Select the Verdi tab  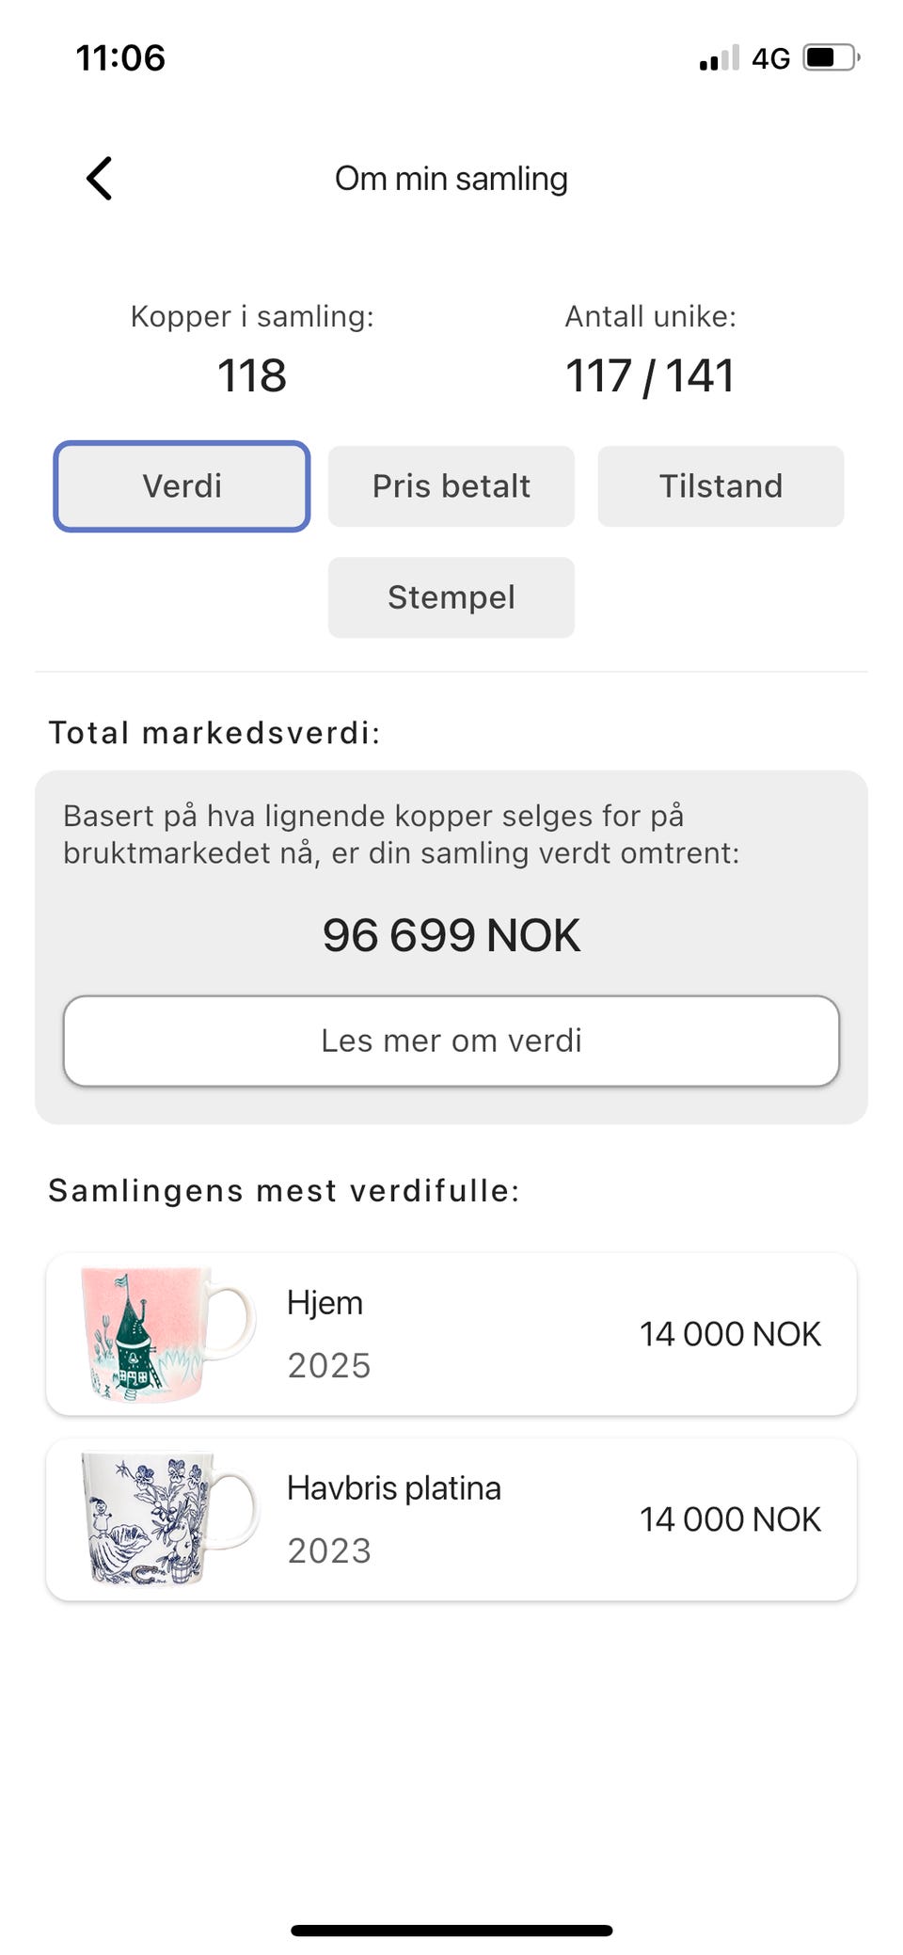(x=182, y=486)
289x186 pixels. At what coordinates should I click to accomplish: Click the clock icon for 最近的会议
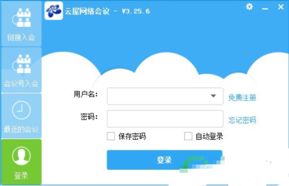pyautogui.click(x=21, y=110)
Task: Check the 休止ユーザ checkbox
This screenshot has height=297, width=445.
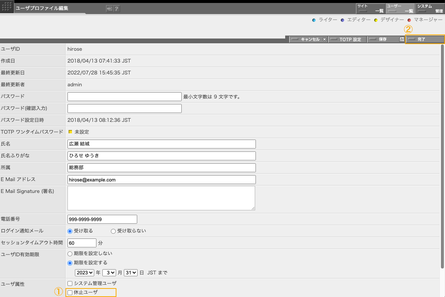Action: (x=70, y=293)
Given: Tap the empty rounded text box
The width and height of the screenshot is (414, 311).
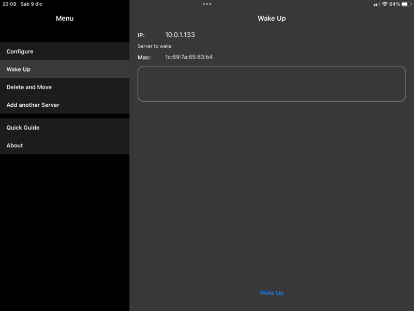Looking at the screenshot, I should [271, 83].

Consegna: Riscrivi senza modifiche, per favore, le righe dei record a partire da quella che contiene "289x186 pixels. At" e proseguendo fino alla fine dei record, estremi inclusi. Lascia fuori le immagini dalla risposta.

Soluzione svolta:
289x186 pixels. At what coordinates should I click to accomplish: Click the clock icon for 最近的会议
pyautogui.click(x=21, y=110)
Task: Check the 休止ユーザ checkbox
This screenshot has height=297, width=445.
Action: (x=70, y=293)
Given: Tap the empty rounded text box
The width and height of the screenshot is (414, 311).
Looking at the screenshot, I should [271, 83].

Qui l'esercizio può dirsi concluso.